RAB wouldn't have had to count on his transfiguration
being good enough to fool Voldemort himself, but it just might
have been, at least for the brief amount of time needed for an
unsuspecting Voldemort to recover the supposed horcrux from
Bella and hide it in the cave. Of course if Bella is the one who
did the hiding, so much the better, and Voldemort never saw
the fake at all.
Now, RAB would have to be exceptional at transfiguration for
this to work, better than Slughorn whose transfiguration was
detected by Dumbledore almost instantly. But Regulus was one
of a set with Sirius, and Sirius, very conveniently, was a whiz at
transfiguration, having mastered the immensely difficult and
dangerous animagus transformation at the age of fifteen and
boasting also of knowing everything in his transfiguration
textbook.
Really, what would the point of the fake locket be if RAB stole
the horcrux from the cave? RAB would have had to have brought
it with him, extracted the real one from the basin and left the
fake, but why?
To trick Voldemort into drinking the (possibly altered) potion?
Maybe, but as Carol has just pointed out, there's no guarantee that
Voldemort needs to drink the potion at all in order to get the
locket out.
To conceal the theft a little while longer? But it's not like there
are security guards checking. Only Voldemort is likely to penetrate
the cave. But he will detect traces of others' magic long before
he reaches the island (as Dumbledore should have done if
Regulus had indeed entered the cave before him) and once
his suspicions were roused a fake wouldn't fool him for long.
No, the fake locket only makes sense to me if the substitution was done
earlier, while the locket was still in the possession of Bellatrix. Of
course we do have to account for the locket being disenchanted by the
time Harry found it. But the spell may have worn off over the years,
or perhaps Dumbledore disenchanted it. Maybe not all the spells he was
muttering were for lifting the protections on Hogwarts, or perhaps
he did indeed survive the fall and discovered the substitution then.
> Carol:
> But DD's argument makes no sense at all. How can Voldemort know that
> someone is there in the cave stealing the Horcrux?
Pippin:
Harry thinks the Inferi are going to drag him into the lake and drown
him. But Inferi don't need to drown people to kill them!
The 'bloody mass' shown in Snape's classroom clearly wasn't drowned.

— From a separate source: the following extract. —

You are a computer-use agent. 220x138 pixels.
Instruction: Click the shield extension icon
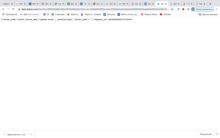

I suspect that once the intruder(s) had been overcome, the Inferi had
instructions to deliver their catch to Voldemort alive or notify him in some
fashion.
Mike:\
> > Next, DD says "... this potion is supposed to be drunk." Huh? How
> does the potion know that it's being taken out a cupfull at a time
> and being drunk? Conjure a pail and pour it into that! Don't drink the
> stuff! Where's the logic that DD "can only conclude" that drinking is
> the solution?
Pippin:
Because that's what you do with potions! Clearly Voldemort put the
potion there as a challenge, like the protections around the Stone.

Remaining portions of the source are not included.